Currently prices in Riyadh for luxury residential schemes stand at SR17,000 per square meter while along the Jeddah Corniche rates stand at SR20,000.
This makes it one of the more affordable cities in the world to purchase prime real estate, with $1 million buying approximately 188 square meters, in contrast to Dubai, where $1 million will yield 162 square meters of accommodation.
This news is set against a less positive picture in wider GCC markets, with Doha and Abu Dhabi experiencing a weakening in the market of up to 2%. Dana Salbak, Head of MENA Research Knight Frank, said: “Within the region, lower oil prices and global economic uncertainties impacted investor sentiment resulting in a slowdown in the overall level of transactions. Meanwhile the strengthening of the US dollar impacted the purchasing power of investors from non-USD pegged currencies.”
Closer analysis of the PIRI 100 highlights some significant regional variations.
• Chinese cities outpaced other markets by some margin: Shanghai (27.4%), Beijing (26.7%) & Guangzhou (26.6%). However, new cooling measures, including higher deposit rates and home purchase restrictions, have already been introduced and are having their desired effect of slowing the rate of growth.
• Australasia was the strongest-performing world region in 2016 with prices rising by 11.4% year-on-year.
• Toronto marginally eclipsed Vancouver to take the title of North America’s strongest performer in 2016 with prices rising 15.1% year-on-year.
• In New York, the strength of the US dollar negated some overseas interest and the delivery of selected luxury projects helped inflate supply but luxury prices proved resilient rising 3.5% year-on-year.
• Amsterdam is Europe’s strongest-performing city with prices increasing 10.1% in 2016.
• The Alpine resort of Gstaad is this year’s top-performing ski resort. Prices here rose 10.0% due to limited supply as the cap on second homes filtered through into the market.
• Prices in prime central London market slipped 6.3% in 2016 as changes to stamp duty in recent years weakened demand but the final quarter saw activity strengthen as buyers adjusted to the new tax burden.
• Latin America is one of four world regions which recorded negative growth in 2016. Prices slipped by 2.7% year-on-year.

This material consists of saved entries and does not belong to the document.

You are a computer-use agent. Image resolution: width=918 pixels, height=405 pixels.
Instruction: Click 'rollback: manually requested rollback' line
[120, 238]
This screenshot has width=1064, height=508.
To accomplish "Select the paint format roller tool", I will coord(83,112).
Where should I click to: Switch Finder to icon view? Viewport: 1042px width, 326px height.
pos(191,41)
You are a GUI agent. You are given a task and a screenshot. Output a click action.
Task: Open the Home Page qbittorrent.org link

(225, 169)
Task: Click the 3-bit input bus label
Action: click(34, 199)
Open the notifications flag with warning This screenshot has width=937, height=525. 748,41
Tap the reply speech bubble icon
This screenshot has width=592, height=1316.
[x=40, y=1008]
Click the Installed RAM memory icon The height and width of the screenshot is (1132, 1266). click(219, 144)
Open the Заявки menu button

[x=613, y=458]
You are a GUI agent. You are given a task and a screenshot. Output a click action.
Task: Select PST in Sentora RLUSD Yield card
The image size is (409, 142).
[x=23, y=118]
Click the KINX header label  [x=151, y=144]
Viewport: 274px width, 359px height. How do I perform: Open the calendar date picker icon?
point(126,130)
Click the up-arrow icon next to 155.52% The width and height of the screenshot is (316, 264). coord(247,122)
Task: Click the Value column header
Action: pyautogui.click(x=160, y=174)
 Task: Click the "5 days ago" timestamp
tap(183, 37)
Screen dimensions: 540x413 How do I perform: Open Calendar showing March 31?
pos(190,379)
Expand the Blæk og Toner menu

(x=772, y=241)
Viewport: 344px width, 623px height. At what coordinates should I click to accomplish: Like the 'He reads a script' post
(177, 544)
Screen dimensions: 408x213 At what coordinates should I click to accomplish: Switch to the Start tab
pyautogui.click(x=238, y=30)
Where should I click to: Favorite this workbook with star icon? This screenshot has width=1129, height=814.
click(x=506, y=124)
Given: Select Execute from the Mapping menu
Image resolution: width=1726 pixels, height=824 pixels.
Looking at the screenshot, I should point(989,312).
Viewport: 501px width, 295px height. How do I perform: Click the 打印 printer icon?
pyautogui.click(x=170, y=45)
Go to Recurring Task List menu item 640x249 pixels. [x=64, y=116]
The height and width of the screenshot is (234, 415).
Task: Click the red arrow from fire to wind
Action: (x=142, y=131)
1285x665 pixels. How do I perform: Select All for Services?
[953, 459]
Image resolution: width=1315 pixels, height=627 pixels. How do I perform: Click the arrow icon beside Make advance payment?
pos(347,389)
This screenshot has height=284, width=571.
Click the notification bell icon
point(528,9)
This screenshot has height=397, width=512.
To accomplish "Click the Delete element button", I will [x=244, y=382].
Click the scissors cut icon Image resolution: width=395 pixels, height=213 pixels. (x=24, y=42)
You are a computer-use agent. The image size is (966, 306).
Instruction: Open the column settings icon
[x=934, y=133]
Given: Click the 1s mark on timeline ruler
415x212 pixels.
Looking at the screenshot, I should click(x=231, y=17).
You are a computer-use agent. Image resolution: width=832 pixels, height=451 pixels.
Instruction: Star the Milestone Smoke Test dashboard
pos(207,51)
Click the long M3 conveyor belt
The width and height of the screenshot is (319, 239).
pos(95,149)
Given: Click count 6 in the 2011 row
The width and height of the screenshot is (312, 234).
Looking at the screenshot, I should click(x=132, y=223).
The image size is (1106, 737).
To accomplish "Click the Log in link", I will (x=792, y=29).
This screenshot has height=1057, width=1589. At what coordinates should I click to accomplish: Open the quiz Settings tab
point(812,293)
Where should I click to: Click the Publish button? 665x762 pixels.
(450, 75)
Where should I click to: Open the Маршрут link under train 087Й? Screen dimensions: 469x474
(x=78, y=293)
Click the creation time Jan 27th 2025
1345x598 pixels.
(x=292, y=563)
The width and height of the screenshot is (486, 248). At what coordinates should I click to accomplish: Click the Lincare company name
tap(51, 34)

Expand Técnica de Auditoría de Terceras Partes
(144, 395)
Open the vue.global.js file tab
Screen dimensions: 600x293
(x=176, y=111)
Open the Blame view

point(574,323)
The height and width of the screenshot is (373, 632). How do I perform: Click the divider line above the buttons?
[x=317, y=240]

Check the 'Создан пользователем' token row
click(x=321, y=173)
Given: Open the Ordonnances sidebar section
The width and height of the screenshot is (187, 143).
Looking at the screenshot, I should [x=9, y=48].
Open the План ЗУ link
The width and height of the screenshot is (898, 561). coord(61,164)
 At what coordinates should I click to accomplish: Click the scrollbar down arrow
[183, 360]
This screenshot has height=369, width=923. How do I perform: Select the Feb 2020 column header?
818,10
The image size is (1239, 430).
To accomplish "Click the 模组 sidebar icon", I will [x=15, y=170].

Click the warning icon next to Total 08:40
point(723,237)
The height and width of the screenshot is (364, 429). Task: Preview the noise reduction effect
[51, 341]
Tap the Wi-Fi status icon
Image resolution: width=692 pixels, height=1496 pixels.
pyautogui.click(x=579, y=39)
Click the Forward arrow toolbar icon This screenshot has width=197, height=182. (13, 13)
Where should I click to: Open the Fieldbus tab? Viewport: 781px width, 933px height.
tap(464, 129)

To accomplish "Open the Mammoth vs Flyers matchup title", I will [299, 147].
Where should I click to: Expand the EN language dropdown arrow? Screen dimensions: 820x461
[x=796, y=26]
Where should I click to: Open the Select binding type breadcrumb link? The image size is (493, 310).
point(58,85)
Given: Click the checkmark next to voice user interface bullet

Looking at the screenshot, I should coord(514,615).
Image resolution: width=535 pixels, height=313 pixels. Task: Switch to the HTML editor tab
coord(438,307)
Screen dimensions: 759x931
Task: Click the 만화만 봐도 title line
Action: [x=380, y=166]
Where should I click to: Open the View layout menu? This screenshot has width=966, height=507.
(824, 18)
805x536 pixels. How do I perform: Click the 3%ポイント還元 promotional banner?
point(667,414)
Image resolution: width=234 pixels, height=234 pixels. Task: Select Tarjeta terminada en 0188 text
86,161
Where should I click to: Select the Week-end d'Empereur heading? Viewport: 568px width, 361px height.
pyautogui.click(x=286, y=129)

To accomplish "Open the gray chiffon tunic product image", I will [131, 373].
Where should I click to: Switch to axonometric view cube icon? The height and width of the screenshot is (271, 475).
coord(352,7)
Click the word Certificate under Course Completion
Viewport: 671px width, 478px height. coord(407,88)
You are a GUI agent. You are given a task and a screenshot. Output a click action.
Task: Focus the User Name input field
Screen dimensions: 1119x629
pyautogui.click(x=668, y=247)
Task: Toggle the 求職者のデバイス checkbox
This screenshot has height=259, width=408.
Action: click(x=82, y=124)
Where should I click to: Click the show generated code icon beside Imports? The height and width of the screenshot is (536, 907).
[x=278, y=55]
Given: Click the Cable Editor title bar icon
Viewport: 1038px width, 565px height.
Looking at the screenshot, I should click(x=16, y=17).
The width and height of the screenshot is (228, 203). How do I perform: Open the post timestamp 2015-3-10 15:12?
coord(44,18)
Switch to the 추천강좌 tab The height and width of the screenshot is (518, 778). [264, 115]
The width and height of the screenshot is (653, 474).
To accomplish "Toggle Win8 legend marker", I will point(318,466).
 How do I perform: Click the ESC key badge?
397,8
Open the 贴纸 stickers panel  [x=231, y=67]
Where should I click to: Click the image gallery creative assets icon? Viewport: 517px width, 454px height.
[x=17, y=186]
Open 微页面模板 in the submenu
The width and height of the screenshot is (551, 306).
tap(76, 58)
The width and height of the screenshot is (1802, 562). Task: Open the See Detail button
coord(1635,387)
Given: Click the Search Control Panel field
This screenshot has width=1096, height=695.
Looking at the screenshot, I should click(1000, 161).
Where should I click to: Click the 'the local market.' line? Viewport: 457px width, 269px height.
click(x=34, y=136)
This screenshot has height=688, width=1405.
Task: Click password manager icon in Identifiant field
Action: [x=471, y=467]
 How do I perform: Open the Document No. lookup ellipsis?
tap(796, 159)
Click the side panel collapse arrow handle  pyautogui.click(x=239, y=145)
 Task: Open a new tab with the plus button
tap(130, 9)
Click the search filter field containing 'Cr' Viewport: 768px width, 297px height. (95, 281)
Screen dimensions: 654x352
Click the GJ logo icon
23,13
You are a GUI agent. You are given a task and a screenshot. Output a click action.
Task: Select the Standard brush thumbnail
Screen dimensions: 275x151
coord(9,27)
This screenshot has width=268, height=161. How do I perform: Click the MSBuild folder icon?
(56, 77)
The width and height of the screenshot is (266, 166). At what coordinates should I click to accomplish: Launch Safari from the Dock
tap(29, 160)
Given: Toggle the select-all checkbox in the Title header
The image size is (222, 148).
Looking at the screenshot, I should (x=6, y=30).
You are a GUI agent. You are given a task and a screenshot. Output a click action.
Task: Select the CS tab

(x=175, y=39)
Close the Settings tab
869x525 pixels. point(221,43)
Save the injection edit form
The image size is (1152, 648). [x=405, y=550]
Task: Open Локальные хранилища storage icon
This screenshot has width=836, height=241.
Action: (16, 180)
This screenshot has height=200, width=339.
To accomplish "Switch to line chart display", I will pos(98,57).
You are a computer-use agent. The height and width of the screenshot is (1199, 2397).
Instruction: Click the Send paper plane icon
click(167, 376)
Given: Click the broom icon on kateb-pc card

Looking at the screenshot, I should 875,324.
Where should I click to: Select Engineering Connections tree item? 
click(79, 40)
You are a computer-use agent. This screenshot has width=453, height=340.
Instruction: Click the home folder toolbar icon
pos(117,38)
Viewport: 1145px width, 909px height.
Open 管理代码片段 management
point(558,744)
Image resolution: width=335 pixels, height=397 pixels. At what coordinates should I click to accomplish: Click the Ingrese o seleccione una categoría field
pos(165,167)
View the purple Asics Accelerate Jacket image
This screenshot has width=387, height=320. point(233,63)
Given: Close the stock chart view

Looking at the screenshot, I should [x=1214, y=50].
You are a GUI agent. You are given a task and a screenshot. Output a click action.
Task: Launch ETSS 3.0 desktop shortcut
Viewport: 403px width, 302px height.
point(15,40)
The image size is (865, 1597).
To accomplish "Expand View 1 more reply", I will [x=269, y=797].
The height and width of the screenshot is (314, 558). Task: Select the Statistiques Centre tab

Knight Frank’s PIRI examines how much $1 million can buy in 10 key cities around the world. Monaco for the tenth consecutive year is confirmed as the most expensive city to buy luxury residential property. Here, $1 million buys just 17 square meters of accommodation. This year, New York knocks London out of third place with US$1m buying 26 square meters of prime property compared to London where the same amount can now buy you 30 square meters. Meanwhile in Dubai, $1 million buys 162 square meters of accommodation, making it one of the affordable cities to buy luxury residential property.